---------- DOCUMENT SOURCE ----------

Thomas Hellman ne vit plus dans cet appartement du Mile-End, devenu relativement célèbre dans ce quartier puisqu'il inspira le titre de son album précédent. Installé maintenant dans le loft d'un secteur industriel situé un peu à l'ouest de la Petite Italie, Hellman a marché jusqu'au Café Italia pour cette interview où il parlera d'abondance de Prêts, partez.

Et voilà, il est parti !

Premier constat du chanteur, auteur, compositeur et arrangeur: ce Prêts, partez est mieux composé, mieux arrangé et mieux joué que ses disques précédents. Réalisé par son vieux pote Olaf Gundel, arrangé par Thomas de concert avec Olaf, mixé par le respecté Jean Massicotte - qui avait réalisé l'excellent Appartement. « Une histoire d'amitié» résume le principal intéressé.

De facture plus pop (au sens indie de l'expression), Prêts, partez pourrait propulser Hellman au-delà du buzz dont il fut l'objet il y a trois ans. La crise du disque déjà imminente avec les conséquences que l'on sait pour les artistes émergents, même les chouchous de la critique. Résultat : avec L'Appartement, le Montréalais n'avait pas franchi la barre des 10 000 exemplaires avec un soutien médiatique plus que positif. Hellman espère évidemment faire mieux avec Prêts, partez. Nous verrons bien...

Chose certaine, les conditions de création ont été clémentes, dit Hellman.

« C'est le disque sur lequel j'ai travaillé le plus fort. Je n'avais pas plus d'argent que pour le précédent, j'avais surtout plus de temps. Il s'est écoulé une année complète entre le moment où j'ai commencé à écrire des chansons et celui où le disque est sorti.»

À maints endroits, l'auteur-compositeur a imaginé les chansons de Prêts, partez : à Montréal, dans les Laurentides, en partie à Paris, aussi aux États-Unis. Des amis et la famille, lui ont prêté maisons de campagne et appartements. « Le voyage est extrêmement propice à l'écriture; on y sort un peu de soi, on y a parfois l'impression de devenir un personnage de roman », estime l'artiste de 33 ans.

Alors qu'il était à Paris, Thomas Hellman s'est sensibilisé au slam et à la poésie rythmique de l'Hexagone; Grand Corps Malade, Abd Al Malik, etc. Cette vague semble l'avoir frappé de plein fouet.

---------- DONNÉES ENREGISTRÉES ----------

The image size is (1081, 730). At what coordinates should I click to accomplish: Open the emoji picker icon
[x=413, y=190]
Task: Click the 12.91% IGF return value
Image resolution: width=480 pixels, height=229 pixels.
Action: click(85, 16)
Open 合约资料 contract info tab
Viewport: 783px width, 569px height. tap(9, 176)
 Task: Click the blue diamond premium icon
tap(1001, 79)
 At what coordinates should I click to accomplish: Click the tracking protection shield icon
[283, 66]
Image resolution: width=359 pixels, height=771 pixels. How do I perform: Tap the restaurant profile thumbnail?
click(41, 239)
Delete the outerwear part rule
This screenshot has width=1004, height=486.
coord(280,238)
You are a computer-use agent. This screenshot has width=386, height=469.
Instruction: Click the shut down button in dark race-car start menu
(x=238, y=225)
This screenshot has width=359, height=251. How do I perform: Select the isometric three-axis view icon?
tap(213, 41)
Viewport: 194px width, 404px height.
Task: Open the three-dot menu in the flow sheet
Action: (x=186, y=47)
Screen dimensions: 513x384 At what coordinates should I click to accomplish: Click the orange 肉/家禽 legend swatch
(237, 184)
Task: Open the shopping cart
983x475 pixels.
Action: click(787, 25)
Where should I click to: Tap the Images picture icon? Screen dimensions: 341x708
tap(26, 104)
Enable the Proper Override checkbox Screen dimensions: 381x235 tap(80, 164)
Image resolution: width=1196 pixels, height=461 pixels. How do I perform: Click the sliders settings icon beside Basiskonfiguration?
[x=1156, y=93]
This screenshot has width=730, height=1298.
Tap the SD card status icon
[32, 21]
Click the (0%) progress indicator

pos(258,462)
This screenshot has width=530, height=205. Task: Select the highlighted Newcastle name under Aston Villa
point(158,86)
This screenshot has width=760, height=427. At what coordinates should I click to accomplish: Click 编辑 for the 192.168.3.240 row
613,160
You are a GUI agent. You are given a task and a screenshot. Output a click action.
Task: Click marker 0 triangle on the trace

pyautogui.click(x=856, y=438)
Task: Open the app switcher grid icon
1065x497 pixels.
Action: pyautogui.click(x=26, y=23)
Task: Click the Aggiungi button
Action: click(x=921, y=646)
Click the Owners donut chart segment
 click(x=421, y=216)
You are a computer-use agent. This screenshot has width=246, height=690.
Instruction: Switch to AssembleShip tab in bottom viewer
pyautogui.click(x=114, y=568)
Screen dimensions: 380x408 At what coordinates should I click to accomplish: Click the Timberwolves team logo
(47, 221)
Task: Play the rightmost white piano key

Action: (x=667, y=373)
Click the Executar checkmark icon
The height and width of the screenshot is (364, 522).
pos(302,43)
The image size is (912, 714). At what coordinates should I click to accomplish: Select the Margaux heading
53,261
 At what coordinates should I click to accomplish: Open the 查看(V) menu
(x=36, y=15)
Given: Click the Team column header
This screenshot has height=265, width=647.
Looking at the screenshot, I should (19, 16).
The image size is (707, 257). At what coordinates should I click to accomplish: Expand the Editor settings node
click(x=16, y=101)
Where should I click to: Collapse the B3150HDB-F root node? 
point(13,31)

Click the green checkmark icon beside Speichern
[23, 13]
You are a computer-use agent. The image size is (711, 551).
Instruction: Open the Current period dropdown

----------

D'après le document source, combien de temps s'est écoulé entre le moment où Thomas Hellman a commencé à écrire les chansons de Prêts, partez et la sortie du disque ? Les entrées ne proviennent pas du document source.

» **RÉPONSE**
Une année complète.